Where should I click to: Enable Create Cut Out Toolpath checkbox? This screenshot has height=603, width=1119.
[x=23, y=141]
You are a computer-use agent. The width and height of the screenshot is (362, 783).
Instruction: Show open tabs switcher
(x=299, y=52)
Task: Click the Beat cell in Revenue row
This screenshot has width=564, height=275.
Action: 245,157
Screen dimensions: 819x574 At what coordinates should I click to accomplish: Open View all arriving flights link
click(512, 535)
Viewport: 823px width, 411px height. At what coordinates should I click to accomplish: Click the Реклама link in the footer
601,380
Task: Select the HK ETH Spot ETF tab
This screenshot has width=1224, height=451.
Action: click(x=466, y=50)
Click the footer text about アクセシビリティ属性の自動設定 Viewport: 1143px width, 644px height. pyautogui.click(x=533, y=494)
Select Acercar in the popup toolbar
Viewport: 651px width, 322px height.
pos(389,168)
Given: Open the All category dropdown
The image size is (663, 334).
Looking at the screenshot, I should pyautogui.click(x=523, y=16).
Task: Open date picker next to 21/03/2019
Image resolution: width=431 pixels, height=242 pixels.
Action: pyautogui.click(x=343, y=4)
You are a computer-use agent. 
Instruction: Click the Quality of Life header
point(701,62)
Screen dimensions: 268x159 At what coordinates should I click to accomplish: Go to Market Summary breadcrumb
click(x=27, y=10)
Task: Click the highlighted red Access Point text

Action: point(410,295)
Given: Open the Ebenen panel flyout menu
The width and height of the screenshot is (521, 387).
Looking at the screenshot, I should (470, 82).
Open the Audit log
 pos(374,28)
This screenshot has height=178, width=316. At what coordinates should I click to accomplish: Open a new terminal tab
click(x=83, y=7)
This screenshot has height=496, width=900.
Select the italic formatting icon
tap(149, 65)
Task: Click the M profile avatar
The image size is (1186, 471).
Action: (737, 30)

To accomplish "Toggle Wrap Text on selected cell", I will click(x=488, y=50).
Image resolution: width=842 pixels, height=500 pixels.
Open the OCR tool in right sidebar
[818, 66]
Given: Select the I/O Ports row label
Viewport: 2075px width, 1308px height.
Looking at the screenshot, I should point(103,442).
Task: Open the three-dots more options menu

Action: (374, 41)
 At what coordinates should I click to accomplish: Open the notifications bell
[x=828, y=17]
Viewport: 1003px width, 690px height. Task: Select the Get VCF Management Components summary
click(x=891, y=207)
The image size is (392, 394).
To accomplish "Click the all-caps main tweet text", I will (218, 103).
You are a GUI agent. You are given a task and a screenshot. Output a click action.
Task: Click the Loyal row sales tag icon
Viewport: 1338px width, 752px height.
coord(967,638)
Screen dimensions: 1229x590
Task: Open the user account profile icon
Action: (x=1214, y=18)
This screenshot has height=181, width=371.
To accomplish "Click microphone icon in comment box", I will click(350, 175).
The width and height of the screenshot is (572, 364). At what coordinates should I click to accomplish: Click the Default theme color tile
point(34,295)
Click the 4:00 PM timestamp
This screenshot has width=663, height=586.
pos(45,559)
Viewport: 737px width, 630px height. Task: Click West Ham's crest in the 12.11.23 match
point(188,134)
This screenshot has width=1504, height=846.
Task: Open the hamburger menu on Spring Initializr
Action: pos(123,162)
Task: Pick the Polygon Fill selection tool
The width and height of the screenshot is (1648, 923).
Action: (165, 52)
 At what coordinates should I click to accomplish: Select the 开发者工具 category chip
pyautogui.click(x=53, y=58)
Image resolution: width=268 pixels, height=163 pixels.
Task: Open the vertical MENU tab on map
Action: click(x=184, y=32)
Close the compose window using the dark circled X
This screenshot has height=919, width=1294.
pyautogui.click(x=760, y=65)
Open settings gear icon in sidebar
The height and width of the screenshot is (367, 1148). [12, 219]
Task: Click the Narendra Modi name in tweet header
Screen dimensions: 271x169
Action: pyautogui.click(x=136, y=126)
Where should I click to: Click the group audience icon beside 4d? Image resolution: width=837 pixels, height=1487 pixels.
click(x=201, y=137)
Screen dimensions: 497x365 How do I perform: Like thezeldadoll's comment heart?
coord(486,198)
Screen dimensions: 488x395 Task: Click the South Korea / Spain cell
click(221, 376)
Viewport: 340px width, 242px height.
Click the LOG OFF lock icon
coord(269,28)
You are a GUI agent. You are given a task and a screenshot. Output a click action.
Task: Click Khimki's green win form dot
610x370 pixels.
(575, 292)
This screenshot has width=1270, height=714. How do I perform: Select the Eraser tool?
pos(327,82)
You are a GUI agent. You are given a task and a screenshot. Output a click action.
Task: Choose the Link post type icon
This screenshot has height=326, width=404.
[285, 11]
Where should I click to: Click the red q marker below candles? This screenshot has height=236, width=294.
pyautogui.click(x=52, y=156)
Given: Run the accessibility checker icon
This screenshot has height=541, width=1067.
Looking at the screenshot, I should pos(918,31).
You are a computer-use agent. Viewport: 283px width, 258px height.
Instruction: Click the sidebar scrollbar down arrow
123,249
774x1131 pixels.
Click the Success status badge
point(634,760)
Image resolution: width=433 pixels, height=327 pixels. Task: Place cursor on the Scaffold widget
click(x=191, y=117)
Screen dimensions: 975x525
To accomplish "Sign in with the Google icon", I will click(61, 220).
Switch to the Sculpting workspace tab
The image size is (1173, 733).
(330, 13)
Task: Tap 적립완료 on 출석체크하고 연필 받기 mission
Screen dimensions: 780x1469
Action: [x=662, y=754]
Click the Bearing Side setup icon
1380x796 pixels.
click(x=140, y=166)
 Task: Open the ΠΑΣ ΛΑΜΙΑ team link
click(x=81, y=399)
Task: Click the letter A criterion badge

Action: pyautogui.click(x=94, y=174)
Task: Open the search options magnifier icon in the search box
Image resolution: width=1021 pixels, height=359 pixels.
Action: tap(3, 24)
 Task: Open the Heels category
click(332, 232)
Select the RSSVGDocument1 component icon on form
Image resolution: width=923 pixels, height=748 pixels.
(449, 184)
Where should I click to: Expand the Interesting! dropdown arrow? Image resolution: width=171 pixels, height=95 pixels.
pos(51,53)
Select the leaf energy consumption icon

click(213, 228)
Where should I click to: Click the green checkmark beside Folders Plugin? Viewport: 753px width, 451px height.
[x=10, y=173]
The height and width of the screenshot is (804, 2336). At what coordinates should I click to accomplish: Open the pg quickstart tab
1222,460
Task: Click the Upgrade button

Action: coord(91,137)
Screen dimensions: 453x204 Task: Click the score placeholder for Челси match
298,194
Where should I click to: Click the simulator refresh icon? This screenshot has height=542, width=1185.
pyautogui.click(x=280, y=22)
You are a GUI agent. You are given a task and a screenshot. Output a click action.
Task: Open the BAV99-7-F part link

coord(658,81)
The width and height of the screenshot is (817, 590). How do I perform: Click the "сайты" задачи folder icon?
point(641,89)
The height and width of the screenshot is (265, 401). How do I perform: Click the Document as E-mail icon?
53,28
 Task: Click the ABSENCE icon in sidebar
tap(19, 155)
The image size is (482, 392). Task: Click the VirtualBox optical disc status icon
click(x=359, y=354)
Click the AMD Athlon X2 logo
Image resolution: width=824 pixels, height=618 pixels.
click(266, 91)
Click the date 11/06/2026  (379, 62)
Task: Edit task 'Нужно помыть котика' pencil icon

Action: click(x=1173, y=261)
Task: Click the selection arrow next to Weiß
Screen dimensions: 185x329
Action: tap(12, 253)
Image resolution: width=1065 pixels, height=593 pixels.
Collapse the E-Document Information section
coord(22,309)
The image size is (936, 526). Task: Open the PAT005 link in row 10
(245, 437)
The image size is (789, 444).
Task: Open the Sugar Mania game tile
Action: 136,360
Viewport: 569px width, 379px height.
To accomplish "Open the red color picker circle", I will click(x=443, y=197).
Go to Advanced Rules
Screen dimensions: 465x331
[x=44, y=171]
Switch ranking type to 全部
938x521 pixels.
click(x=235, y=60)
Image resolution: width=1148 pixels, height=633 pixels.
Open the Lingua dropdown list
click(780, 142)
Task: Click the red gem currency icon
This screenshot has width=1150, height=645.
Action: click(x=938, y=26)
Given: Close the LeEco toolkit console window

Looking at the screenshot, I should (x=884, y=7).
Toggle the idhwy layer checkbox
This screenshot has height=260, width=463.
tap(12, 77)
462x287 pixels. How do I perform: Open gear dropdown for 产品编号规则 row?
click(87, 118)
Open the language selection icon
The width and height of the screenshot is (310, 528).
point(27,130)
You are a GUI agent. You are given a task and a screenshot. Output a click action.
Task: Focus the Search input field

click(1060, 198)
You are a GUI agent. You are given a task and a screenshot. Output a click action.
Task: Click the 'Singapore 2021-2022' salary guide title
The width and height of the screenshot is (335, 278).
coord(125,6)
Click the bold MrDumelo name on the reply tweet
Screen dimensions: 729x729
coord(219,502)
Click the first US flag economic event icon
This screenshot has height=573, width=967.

> _WHAT YOU ARE ASKED TO DO_
What are the exact lines from the beginning of the material through the line containing "Task: Select the HK ETH Spot ETF tab"? Write out those lines alone.

> _REPLY_
Where should I click to: Enable Create Cut Out Toolpath checkbox? This screenshot has height=603, width=1119.
[x=23, y=141]
You are a computer-use agent. The width and height of the screenshot is (362, 783).
Instruction: Show open tabs switcher
(x=299, y=52)
Task: Click the Beat cell in Revenue row
This screenshot has width=564, height=275.
Action: 245,157
Screen dimensions: 819x574 At what coordinates should I click to accomplish: Open View all arriving flights link
click(512, 535)
Viewport: 823px width, 411px height. At what coordinates should I click to accomplish: Click the Реклама link in the footer
601,380
Task: Select the HK ETH Spot ETF tab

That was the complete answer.